Se nos acabó el agua y dije de parar en un oasis, el Freshosho, donde me pedían dos nóminas y un avalista para la botella de litro y medio que soñé con comprar. Salí con los impresos, pero los tiré a una papelera situada junto a una palmera, a la salida de la sucursal. Para más INRI, la comisión de apertura era de doscientos dátiles. Un abuso.
Mi cuñada no perdió el tiempo.
Ella es de bailes lentos, o sea, pasomitad, pero se había entrenado con el Waka waka shakireño en el distrito, cuando se reúne con las amigotas, y con el Wifi del autobús –gratuito- se empapó bien de las antiguas danzas pro lluvias comanches.
Bajó, se bajó los pantalones y con un paraguas donde colgó un collar amarillo de miles de perlas se lanzó a la frenética petición al dios Mojagua para rociar el planeta hasta el nivel de charco bajo/medio.
Sus chichas cintureras en plena turbulencia, junto con su interpretación libre de los pasos principales de la danza, produjeron una lluvia extraña. Supusimos que el dios, para parar aquello, envió el agua de una sola vez, en una única e inmensa gota que nos sorprendió. Pero nos dio tiempo a mojarnos y guardar agüita fresca en las botellas, cacerolas y bolsillos de los impermeables.
Nos quedaba ver pasar alguna típica y lenta caravana de camellos. Sólo pudimos ver ochenta y dos de las cien prometidas, pero bueno, dijimos, así es la vida.
Dimos la vuelta al autobús y relevamos al chófer hasta que el delirium tremens se le viniera un poquito abajo. Prometió dejar el alcohol y dedicarse al agua oxigenada, una vez que los efectos devastadores de tanto golpe etílico le habían provocado casarse seis veces con la misma persona, jurando a voz en grito no recordar nada en cada una de las ceremonias religiosas.

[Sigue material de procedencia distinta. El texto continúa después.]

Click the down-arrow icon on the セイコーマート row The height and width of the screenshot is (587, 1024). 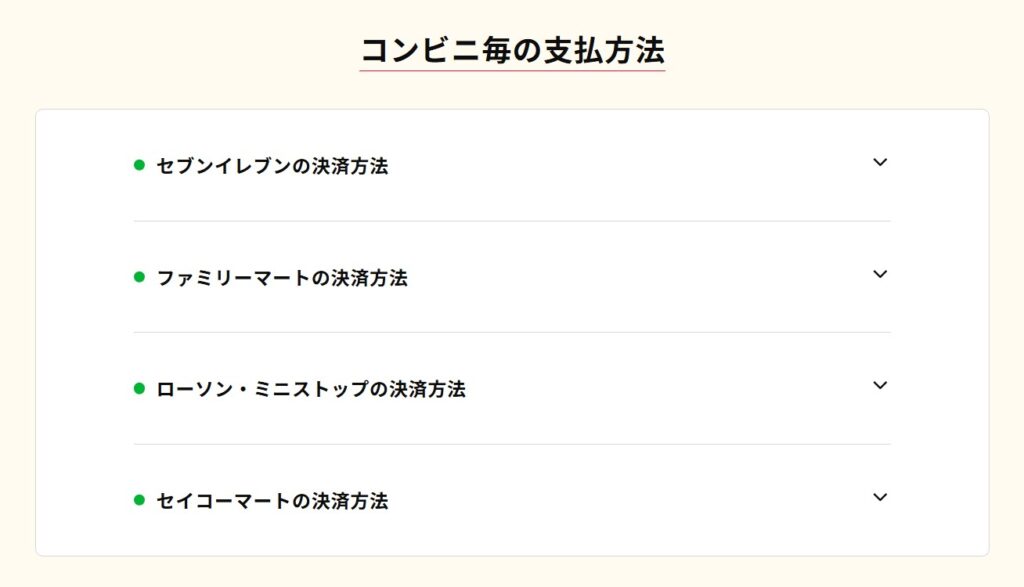pos(879,497)
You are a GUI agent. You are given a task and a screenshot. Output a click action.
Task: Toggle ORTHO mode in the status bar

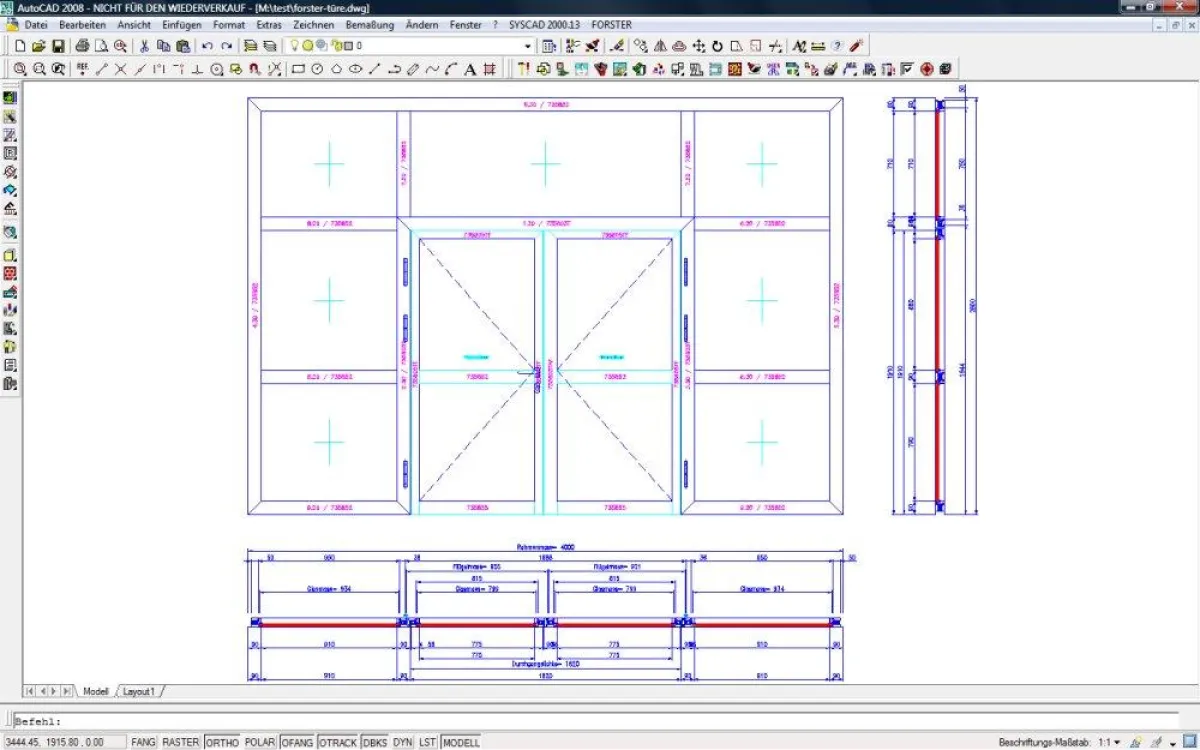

Al irse al asiento de atrás, hubo que dar un volantazo para evitar atropellar a una tarántula que finalmente se llevó un fuerte golpe en el hombro con el retrovisor. Después supimos que nos denunció por haber recibido un espejismo.
Llegamos bien y nos fuimos a descansar.
Antes de separarnos, rellenamos el impreso de “comentarios y posibles mejoras del viaje en particular y de la agencia en general”, y se lo hicimos comer a la dueña.
Aún así, la incansable Fuencisla ya tenía en mente otro periplo, esta vez a un lugar incomparable: New York City, Addis Abeba, o una tienda de electrodomésticos de segunda mano de Jerez de la Frontera. Lo que sea más fácil.